### Given records

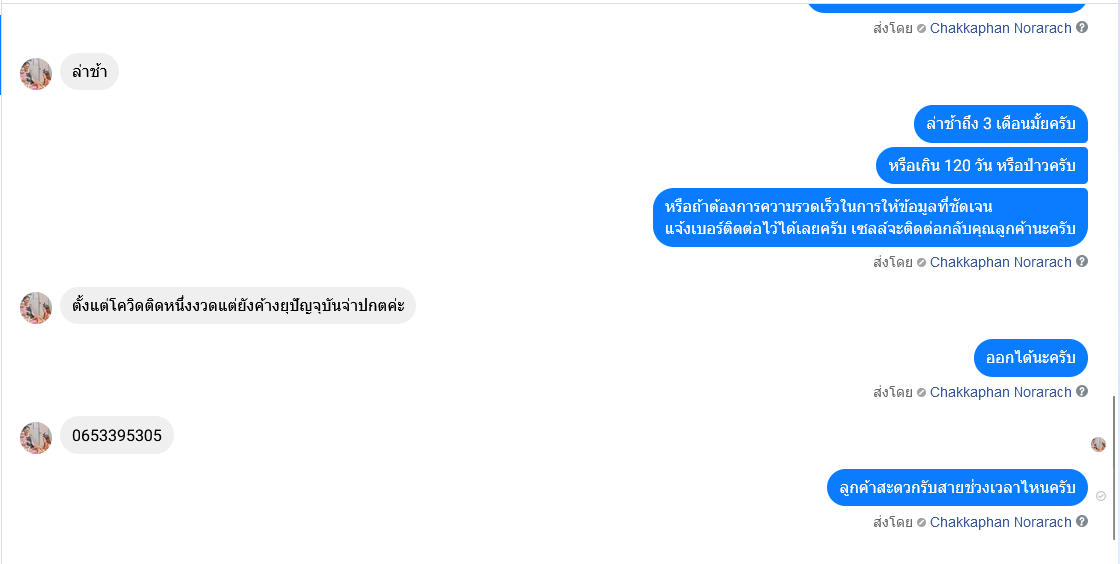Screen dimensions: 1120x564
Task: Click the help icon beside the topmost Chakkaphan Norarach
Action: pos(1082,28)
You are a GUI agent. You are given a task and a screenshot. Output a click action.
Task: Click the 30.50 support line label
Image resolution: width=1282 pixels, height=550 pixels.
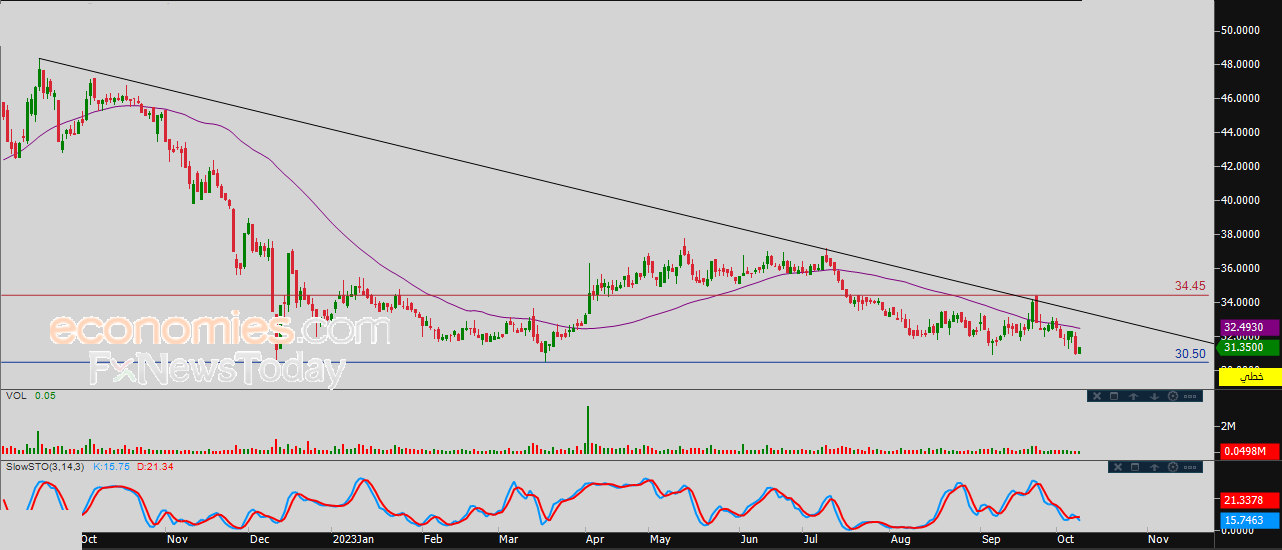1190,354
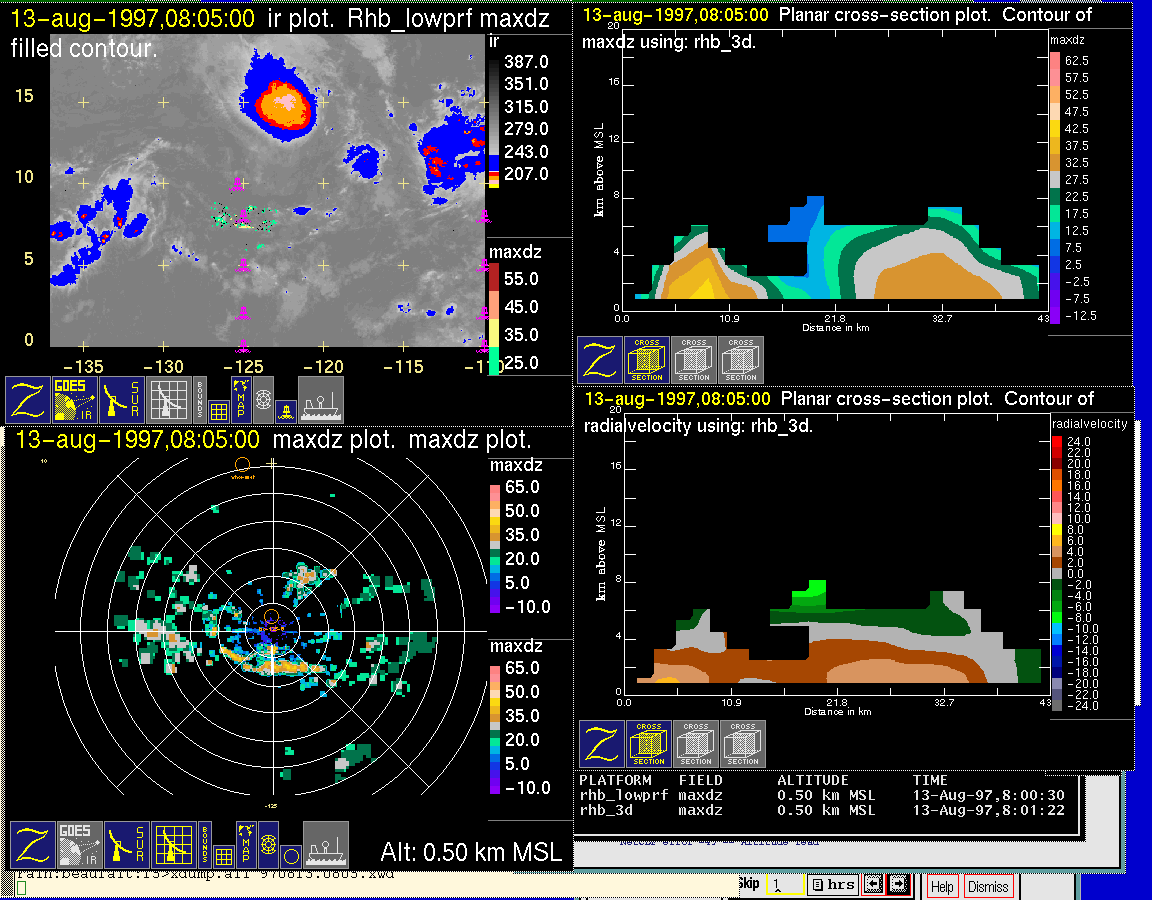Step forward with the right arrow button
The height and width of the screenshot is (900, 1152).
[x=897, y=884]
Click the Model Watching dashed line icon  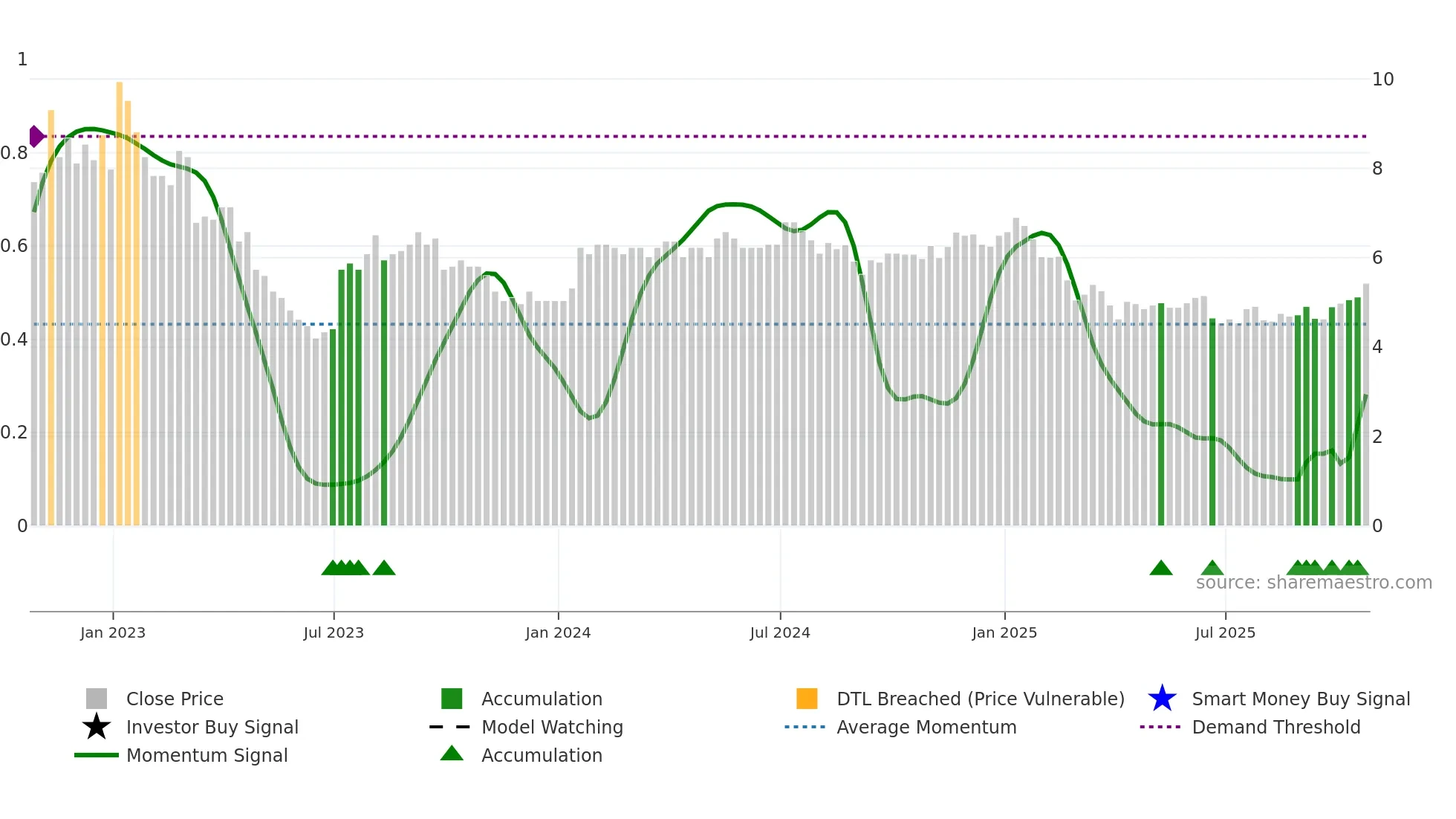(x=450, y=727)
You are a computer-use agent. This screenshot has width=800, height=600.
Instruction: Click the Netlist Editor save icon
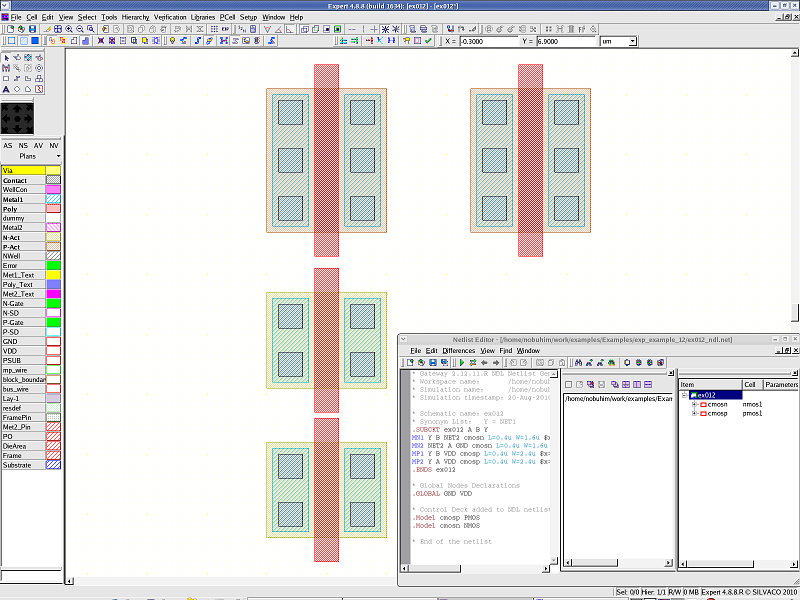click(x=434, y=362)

### About this exercise
Show the lines of the records above that mention "agent".

### Problem solution
You are a GUI agent. You are given a task and a screenshot. Output a click action.
You are a computer-use agent. This screenshot has width=800, height=600.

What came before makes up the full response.